Darth VADER is terrified. Well, not Darth Vader, of course, but James Earl Jones. The strapping actor has been iconized as the powerful Prince of Darkness striding through the galaxies in the “Star Wars” franchise. So it’s surprising to see him sitting in his dressing room, blinking behind glasses and speaking softly -- an unprepossessing demeanor that reminds one more of Jones’ performance as the simple-minded Lenny in “Of Mice and Men” than of the other colossi of his resume: The Jack Johnson-like champ in both the stage and film versions of “The Great White Hope,” the tragic Shakespearean heroes Macbeth, Othello and Lear, and of course Troy Maxson, the former baseball player in August Wilson’s domestic epic “Fences,” which won Jones his second Tony in 1987.

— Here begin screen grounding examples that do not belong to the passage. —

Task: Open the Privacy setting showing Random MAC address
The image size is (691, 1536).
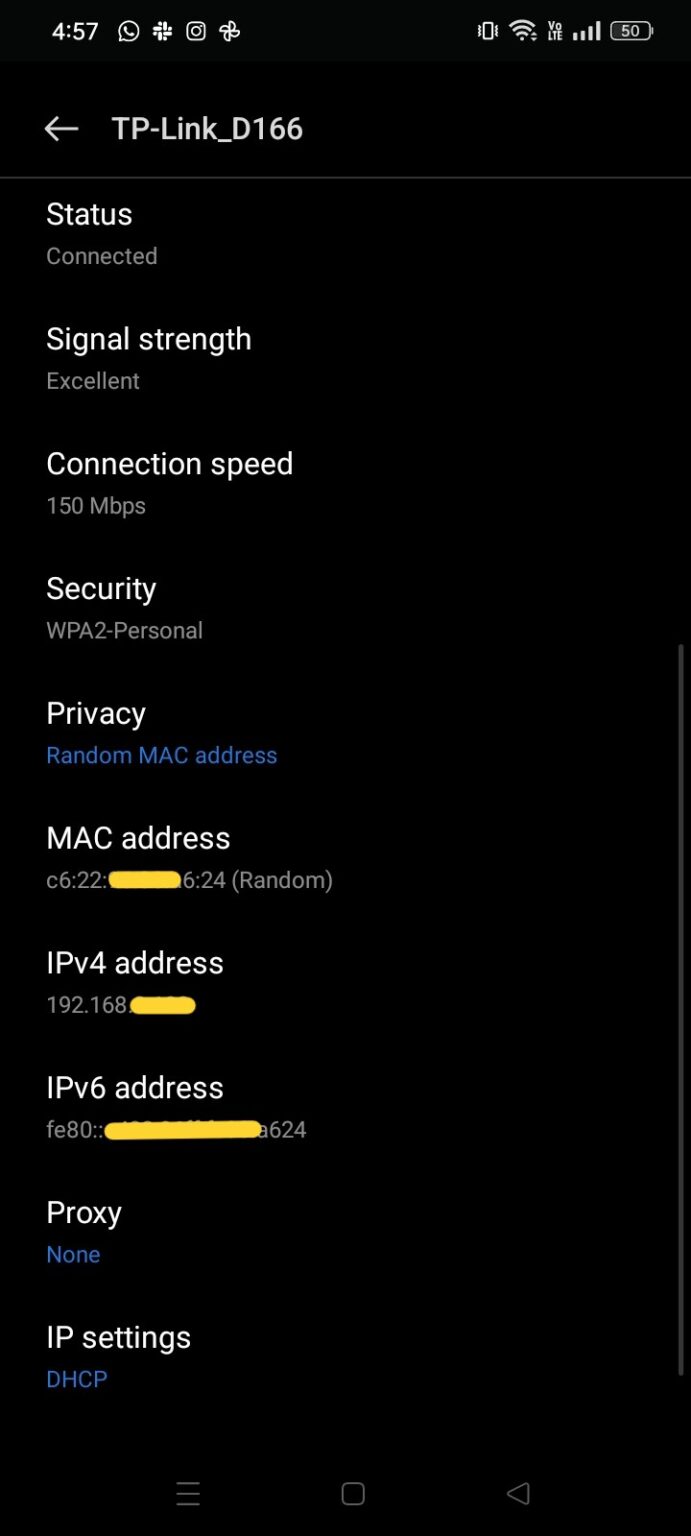Action: (x=161, y=732)
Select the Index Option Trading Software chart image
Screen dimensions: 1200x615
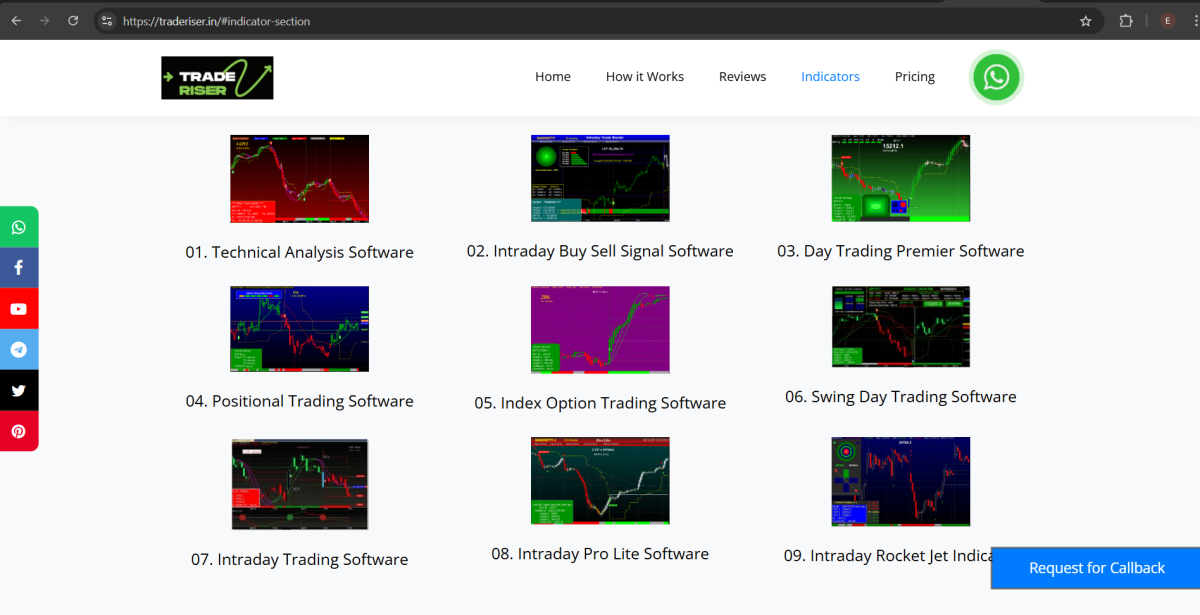pyautogui.click(x=599, y=330)
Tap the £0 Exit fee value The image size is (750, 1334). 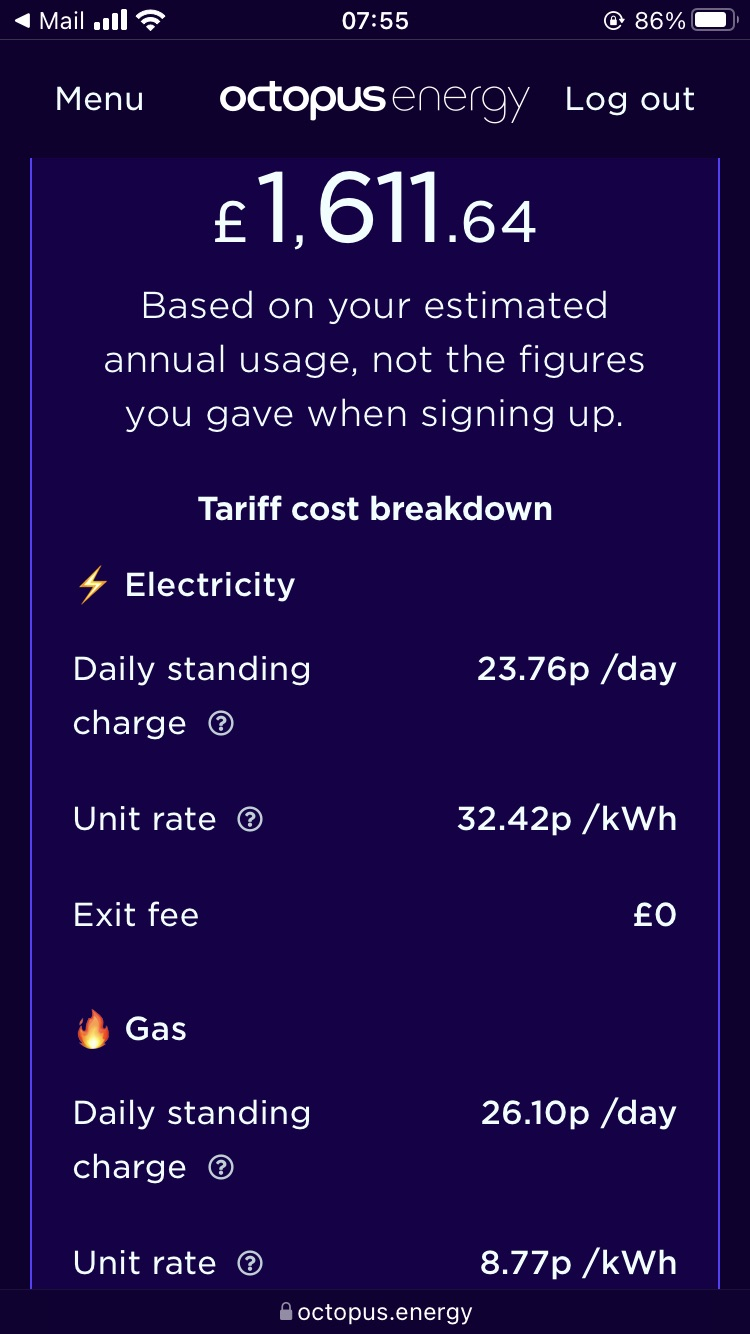click(x=655, y=915)
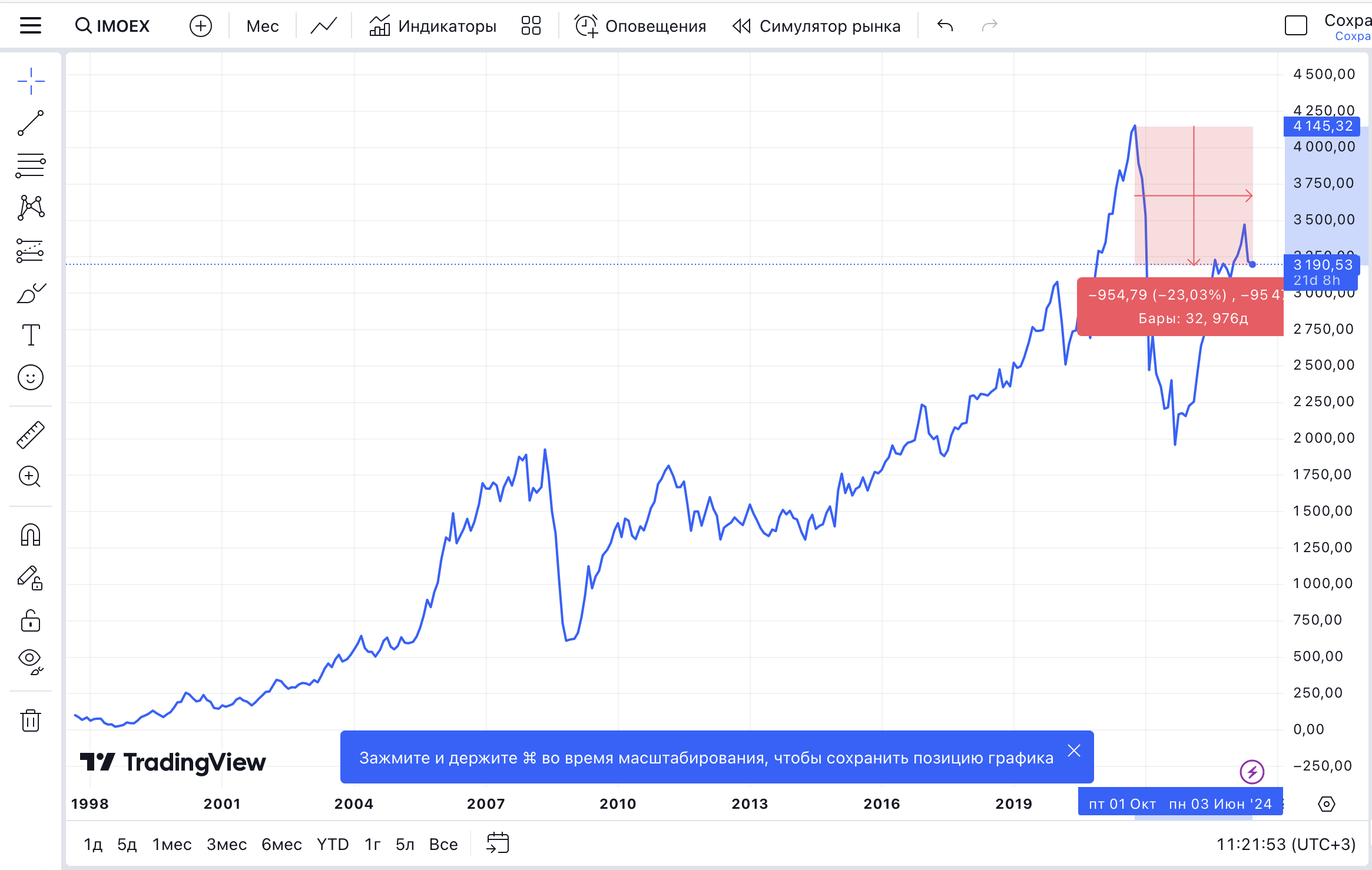
Task: Select the trend line drawing tool
Action: [x=31, y=123]
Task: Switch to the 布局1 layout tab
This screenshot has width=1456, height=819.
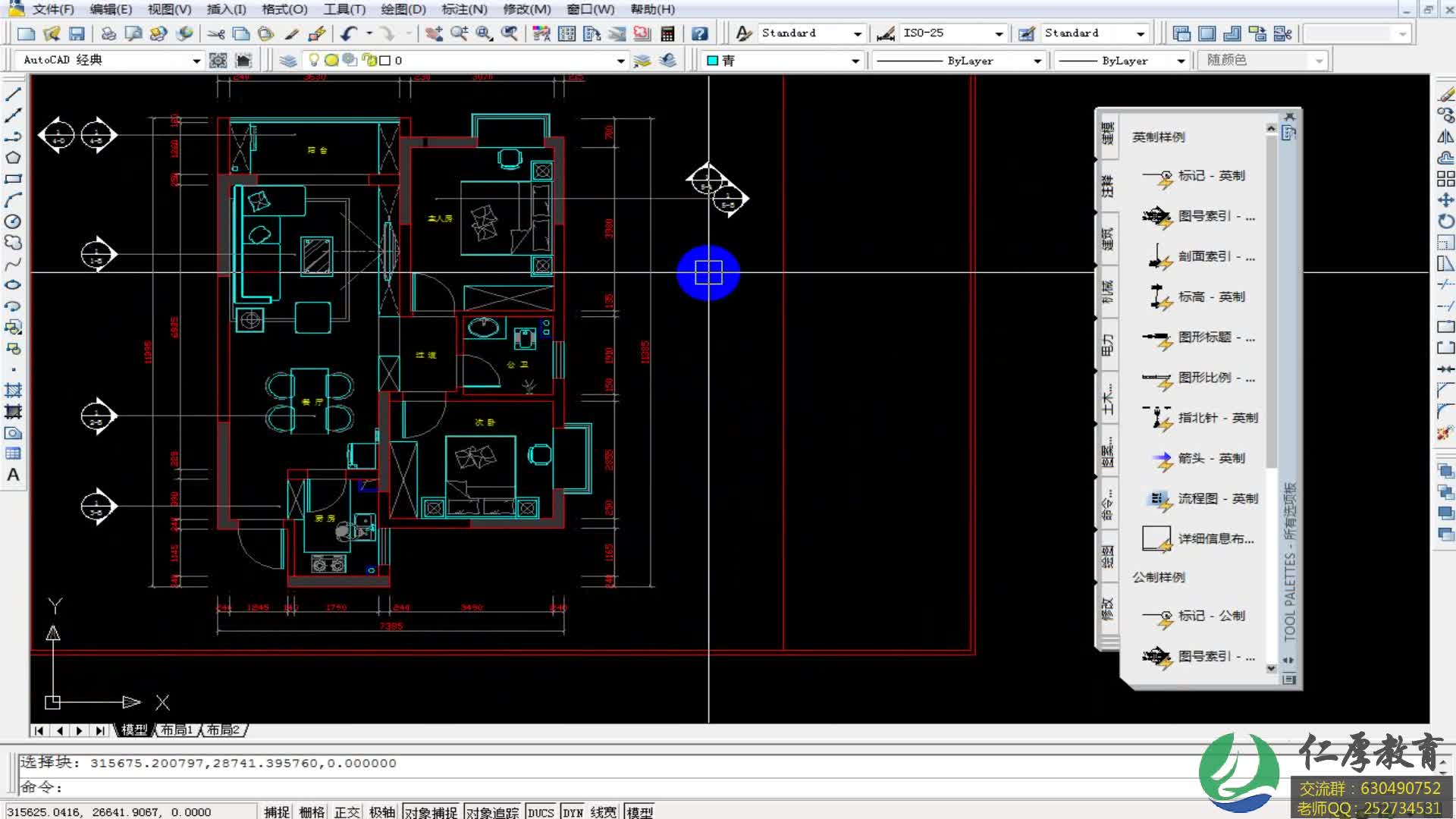Action: tap(176, 730)
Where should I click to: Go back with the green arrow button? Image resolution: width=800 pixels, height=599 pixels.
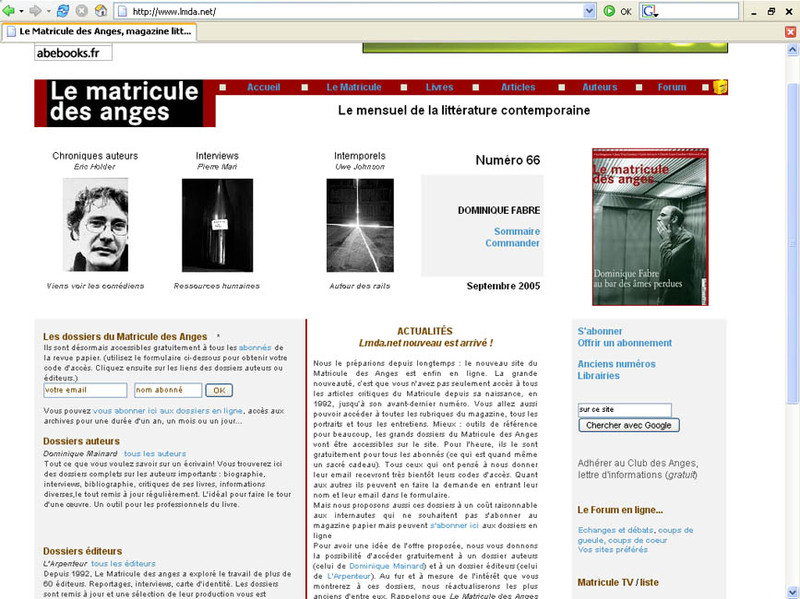[9, 11]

“I’m scared right now,” says the 74-year-old Jones, just days before he is to begin previews as the star, with Leslie Uggams, of the revival of Ernest Thompson’s “On Golden Pond” at the Cort Theatre. “You see, when you’re trying to find your way through this strange land that a play can be, then your old tricks don’t work. So, yeah, I’m having problems with him, so much so that it doesn’t even pay to talk about it. I don’t want to depress myself.”

For the record:

12:00 a.m. April 10, 2005 For The Record
Los Angeles Times Sunday April 10, 2005 Home Edition Main News Part A Page 2 National Desk 1 inches; 44 words Type of Material: Correction
James Earl Jones -- An article in the April 3 Calendar section implied that James Earl Jones wrote to John Steinbeck in 1974 during preparations for a production of “Of Mice and Men.” Jones had written years earlier to Steinbeck, who died in 1968.
For The Record
Los Angeles Times Sunday April 17, 2005 Home Edition Sunday Calendar Part E Page 2 Calendar Desk 1 inches; 40 words Type of Material: Correction
James Earl Jones -- An article April 3 implied that James Earl Jones wrote to John Steinbeck in 1974 during preparations for a production of “Of Mice and Men.” Jones had written years earlier to Steinbeck, who died in 1968.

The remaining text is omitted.